- TASK PROMPT: From the line that includes "Barbie Sisters, Friends, & Pets (26, 2020)" down to the final line of the data below, copy every line exactly and leave the rest out.

+ + + + + + +

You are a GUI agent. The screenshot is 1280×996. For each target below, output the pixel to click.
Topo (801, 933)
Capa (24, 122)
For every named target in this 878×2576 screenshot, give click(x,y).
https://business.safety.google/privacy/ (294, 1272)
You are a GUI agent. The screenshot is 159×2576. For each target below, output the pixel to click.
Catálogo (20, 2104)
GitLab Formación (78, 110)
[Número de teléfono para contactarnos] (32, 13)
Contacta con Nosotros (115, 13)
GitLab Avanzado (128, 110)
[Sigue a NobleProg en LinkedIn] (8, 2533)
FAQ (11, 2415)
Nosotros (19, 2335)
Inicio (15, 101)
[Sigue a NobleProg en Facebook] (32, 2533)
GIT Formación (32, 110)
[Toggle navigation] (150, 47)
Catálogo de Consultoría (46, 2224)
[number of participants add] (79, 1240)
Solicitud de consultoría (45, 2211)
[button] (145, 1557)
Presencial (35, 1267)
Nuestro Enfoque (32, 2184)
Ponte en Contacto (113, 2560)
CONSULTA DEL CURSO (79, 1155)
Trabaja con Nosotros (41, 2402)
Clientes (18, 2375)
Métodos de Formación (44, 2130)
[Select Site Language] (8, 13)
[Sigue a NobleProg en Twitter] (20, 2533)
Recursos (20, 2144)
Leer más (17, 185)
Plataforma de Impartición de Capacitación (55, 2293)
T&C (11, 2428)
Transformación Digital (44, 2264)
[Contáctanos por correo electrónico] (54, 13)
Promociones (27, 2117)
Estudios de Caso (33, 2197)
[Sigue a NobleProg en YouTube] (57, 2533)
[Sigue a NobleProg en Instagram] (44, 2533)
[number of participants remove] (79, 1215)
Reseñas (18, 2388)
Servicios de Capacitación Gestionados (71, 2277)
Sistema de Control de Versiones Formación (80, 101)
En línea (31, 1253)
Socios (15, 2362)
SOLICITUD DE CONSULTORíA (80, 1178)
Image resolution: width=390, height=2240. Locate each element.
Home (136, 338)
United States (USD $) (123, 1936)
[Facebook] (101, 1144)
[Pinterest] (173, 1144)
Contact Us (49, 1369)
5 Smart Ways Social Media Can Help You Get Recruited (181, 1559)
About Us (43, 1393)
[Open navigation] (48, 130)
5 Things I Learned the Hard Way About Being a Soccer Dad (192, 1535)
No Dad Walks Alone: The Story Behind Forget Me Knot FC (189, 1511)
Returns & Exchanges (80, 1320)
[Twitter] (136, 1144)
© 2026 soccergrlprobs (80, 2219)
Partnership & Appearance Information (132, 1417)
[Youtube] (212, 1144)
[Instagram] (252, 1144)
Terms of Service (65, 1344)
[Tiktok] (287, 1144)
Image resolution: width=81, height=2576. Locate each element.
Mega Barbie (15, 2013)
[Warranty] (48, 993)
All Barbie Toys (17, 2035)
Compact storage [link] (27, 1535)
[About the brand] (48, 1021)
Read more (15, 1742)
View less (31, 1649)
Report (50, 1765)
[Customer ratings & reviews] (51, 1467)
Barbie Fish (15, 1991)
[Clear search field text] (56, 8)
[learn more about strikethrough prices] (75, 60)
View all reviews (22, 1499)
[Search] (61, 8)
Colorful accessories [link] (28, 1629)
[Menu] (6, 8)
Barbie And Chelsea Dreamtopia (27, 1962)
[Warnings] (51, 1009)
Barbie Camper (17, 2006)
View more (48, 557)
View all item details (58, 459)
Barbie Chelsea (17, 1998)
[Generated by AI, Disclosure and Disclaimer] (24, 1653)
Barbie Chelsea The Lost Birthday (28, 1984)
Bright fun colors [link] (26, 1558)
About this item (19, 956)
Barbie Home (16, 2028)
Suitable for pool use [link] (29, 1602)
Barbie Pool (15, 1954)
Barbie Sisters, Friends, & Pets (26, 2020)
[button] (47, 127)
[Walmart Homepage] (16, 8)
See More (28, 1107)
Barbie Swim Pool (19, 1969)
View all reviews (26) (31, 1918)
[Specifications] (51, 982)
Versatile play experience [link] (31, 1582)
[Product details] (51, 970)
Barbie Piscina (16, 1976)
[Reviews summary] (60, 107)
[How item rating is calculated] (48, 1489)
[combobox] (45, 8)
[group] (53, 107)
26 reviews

+ + + + + + +

- RESPONSE BELOW:
Barbie Sisters, Friends, & Pets (26, 2020)
[button] (47, 127)
[Walmart Homepage] (16, 8)
See More (28, 1107)
Barbie Swim Pool (19, 1969)
View all reviews (26) (31, 1918)
[Specifications] (51, 982)
Versatile play experience [link] (31, 1582)
[Product details] (51, 970)
Barbie Piscina (16, 1976)
[Reviews summary] (60, 107)
[How item rating is calculated] (48, 1489)
[combobox] (45, 8)
[group] (53, 107)
26 reviews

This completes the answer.